* [Written instruction]: Please edit the rows starting at the line containing "Locate an element" and ending at the line containing "(1119, 38).", changing "Real Estate Law" to "Family Law" and keeping everything else the same. Return only those lines.

* [Record list]:

↓↓↓

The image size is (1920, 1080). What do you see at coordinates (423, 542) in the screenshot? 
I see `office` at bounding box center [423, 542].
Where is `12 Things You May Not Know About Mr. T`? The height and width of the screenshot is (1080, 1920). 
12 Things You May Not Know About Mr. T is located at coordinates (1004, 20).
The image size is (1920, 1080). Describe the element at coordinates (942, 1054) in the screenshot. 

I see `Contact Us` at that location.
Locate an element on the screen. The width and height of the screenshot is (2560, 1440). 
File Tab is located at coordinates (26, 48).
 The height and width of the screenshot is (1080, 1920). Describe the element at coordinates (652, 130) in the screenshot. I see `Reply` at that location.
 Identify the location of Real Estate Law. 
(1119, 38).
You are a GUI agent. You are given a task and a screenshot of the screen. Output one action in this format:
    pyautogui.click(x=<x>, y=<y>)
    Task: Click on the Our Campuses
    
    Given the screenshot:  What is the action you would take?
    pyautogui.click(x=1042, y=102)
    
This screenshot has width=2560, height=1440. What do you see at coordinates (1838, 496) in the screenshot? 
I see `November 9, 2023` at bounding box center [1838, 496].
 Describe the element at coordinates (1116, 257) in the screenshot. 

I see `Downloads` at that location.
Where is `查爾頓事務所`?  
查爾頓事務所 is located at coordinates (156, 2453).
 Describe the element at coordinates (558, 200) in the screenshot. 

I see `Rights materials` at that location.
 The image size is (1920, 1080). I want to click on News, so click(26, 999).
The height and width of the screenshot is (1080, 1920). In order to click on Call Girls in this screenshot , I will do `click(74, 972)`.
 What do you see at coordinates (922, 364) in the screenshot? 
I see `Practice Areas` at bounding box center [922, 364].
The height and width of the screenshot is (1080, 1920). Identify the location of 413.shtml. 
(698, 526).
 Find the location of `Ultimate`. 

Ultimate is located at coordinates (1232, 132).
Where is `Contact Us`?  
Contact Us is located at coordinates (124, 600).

↑↑↑

* [Exercise solution]:
Locate an element on the screen. The width and height of the screenshot is (2560, 1440). 
File Tab is located at coordinates (26, 48).
 The height and width of the screenshot is (1080, 1920). Describe the element at coordinates (652, 130) in the screenshot. I see `Reply` at that location.
 Identify the location of Family Law. 
(1119, 38).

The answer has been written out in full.